The word "Cookie" occurs in some of the lines below; copy each of those lines.

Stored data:
■ ■ ■ ■ ■
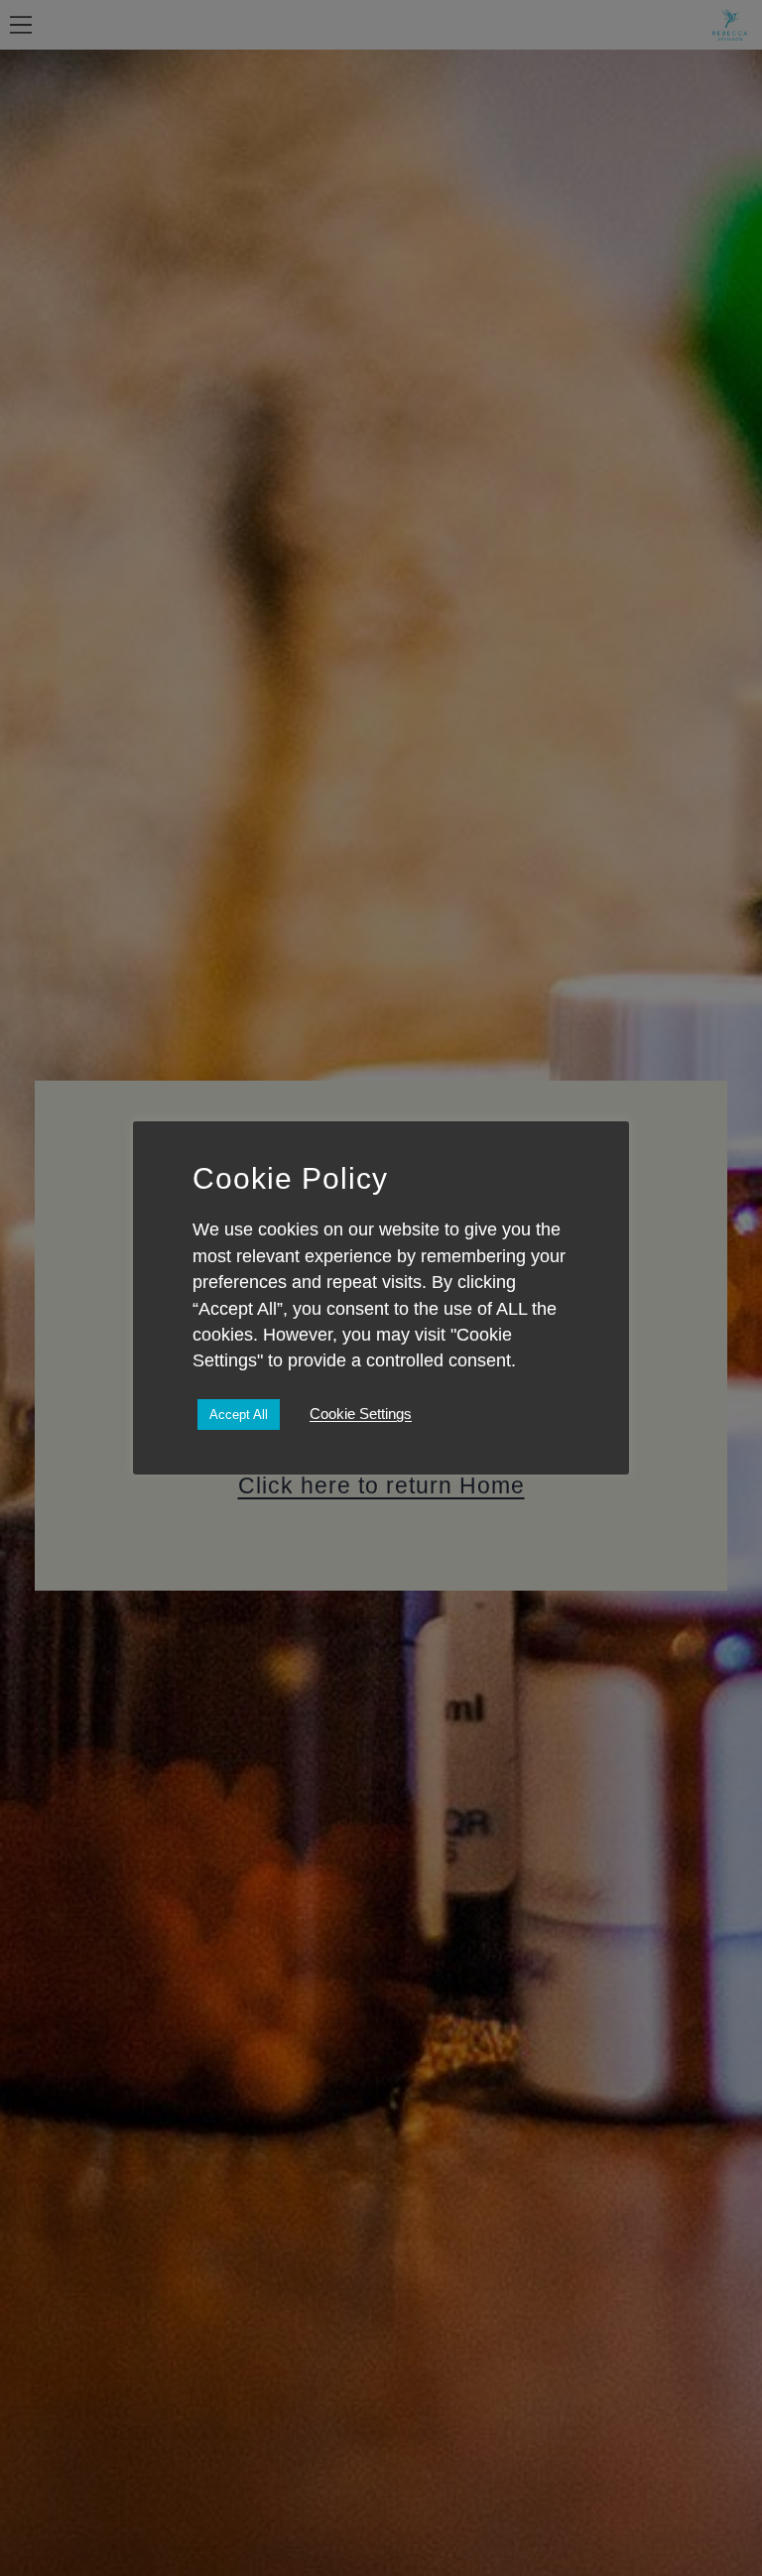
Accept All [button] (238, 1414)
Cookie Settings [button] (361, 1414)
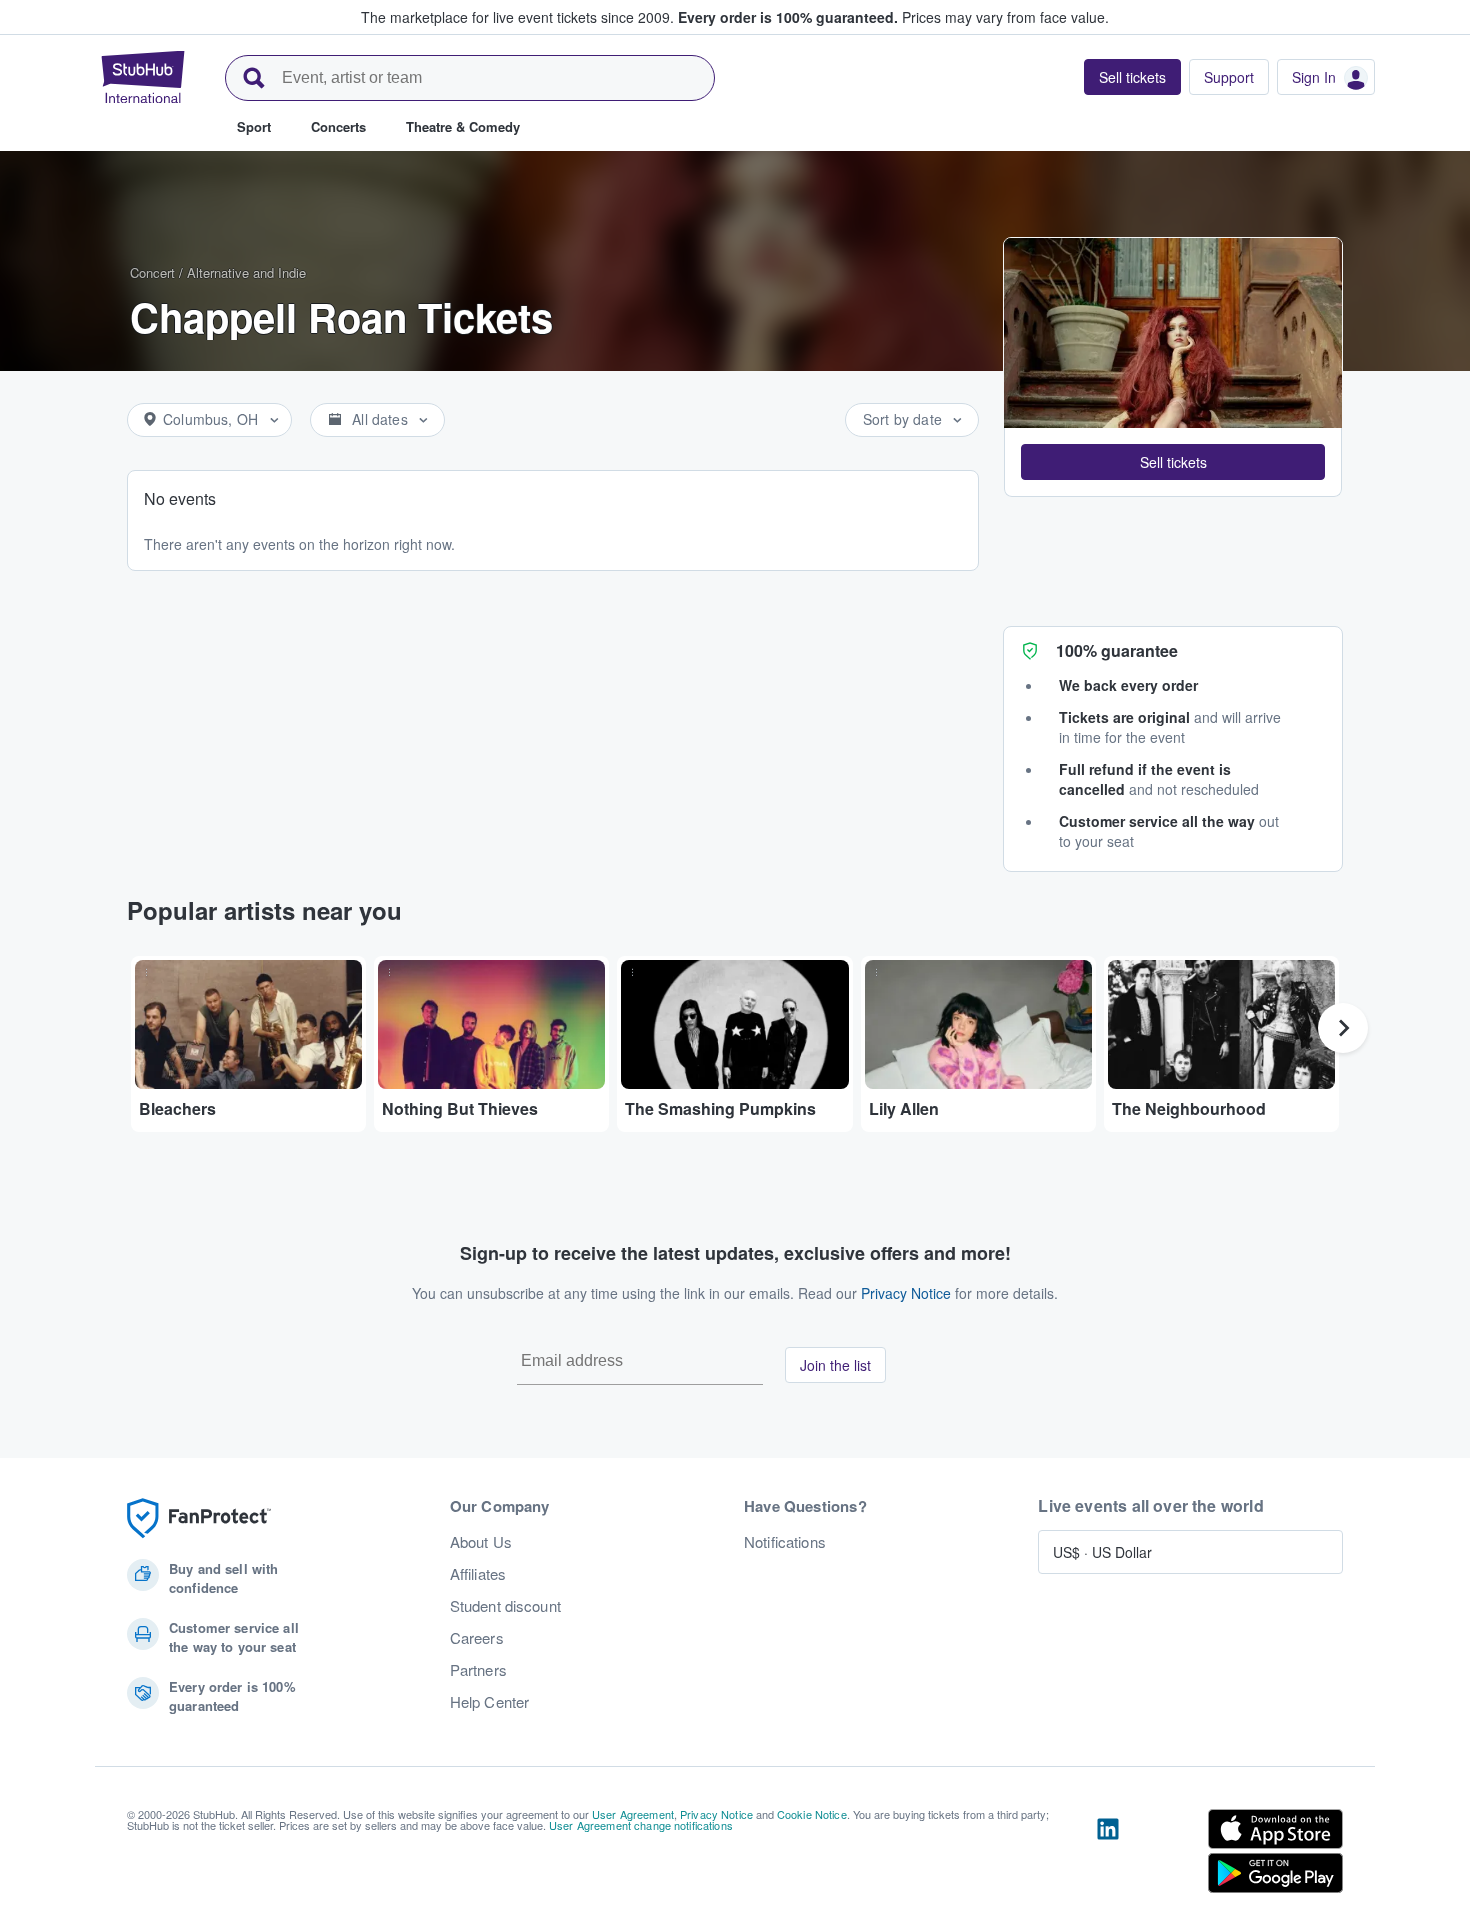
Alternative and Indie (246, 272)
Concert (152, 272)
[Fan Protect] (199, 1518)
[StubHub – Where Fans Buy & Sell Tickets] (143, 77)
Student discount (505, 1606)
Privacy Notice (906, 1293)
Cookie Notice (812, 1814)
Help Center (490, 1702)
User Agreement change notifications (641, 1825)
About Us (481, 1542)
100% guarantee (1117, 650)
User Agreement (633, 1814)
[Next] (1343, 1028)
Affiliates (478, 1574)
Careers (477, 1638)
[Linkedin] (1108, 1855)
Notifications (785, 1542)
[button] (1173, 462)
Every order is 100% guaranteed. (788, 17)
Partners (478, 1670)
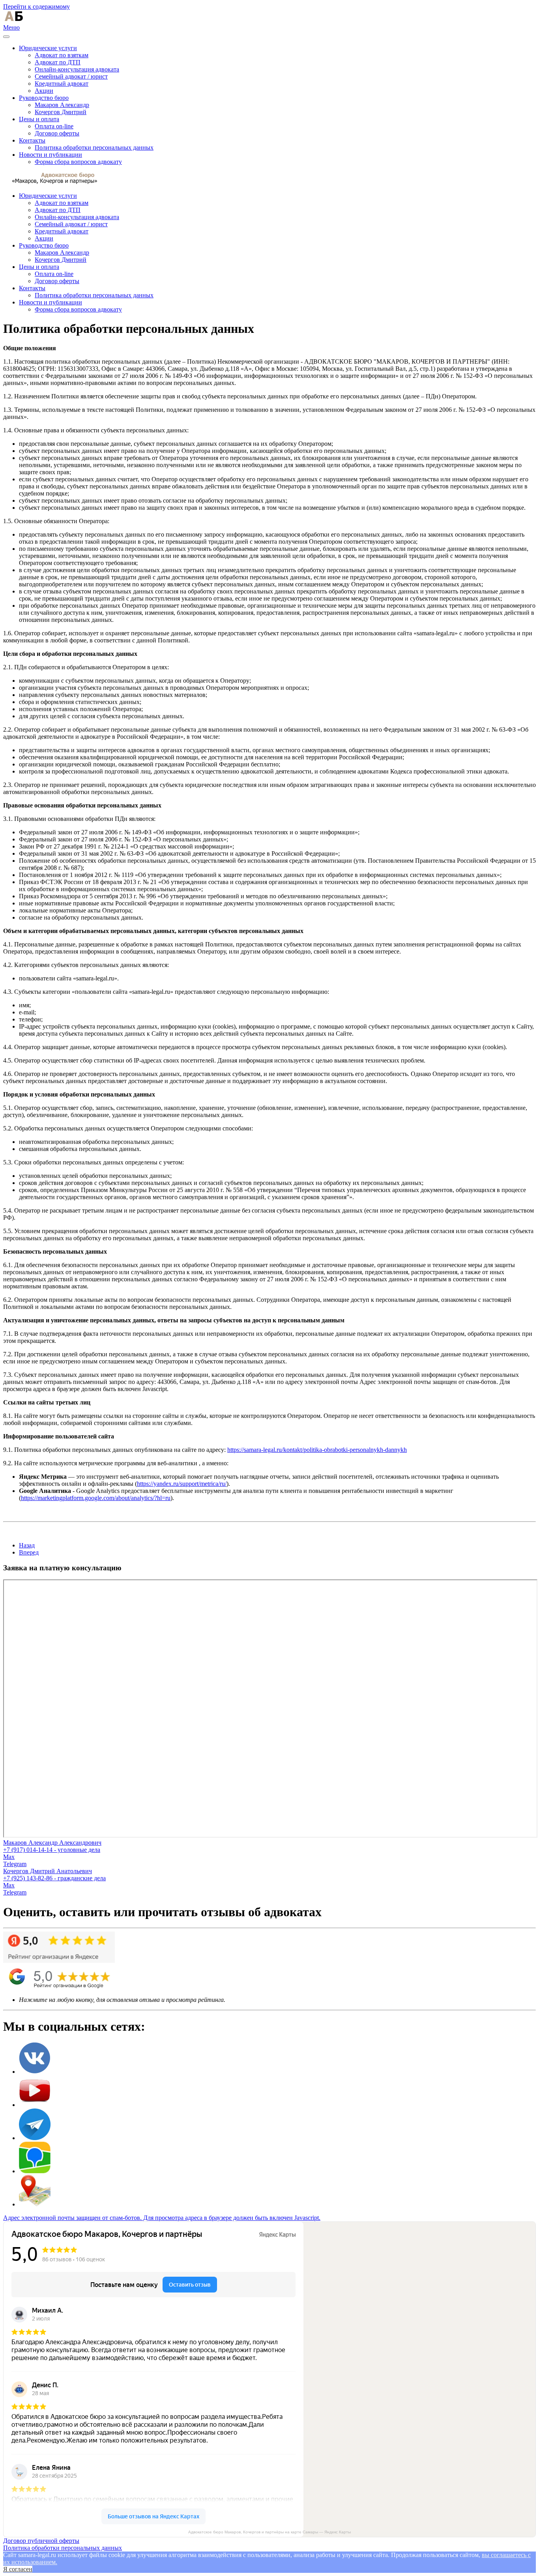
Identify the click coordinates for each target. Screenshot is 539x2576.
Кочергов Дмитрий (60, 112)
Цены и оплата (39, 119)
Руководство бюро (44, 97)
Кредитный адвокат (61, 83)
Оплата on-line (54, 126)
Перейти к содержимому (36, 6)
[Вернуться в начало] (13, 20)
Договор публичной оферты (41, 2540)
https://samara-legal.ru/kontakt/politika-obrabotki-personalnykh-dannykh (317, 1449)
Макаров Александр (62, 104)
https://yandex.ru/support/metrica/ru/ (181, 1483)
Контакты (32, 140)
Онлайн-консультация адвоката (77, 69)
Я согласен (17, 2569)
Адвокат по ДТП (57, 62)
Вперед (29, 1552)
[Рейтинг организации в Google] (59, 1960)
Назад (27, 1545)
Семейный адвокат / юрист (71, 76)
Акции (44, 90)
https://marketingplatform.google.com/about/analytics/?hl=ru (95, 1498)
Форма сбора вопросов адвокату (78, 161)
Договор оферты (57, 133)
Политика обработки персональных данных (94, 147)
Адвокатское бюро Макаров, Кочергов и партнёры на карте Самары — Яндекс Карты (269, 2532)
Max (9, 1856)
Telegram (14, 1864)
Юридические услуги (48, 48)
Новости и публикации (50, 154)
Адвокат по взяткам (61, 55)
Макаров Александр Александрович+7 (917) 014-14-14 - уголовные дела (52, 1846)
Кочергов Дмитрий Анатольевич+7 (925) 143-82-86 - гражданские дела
■ ■ ■ ■ ■
Answer:
Cookie Settings [button] (361, 1414)
Cookie Notice (812, 1814)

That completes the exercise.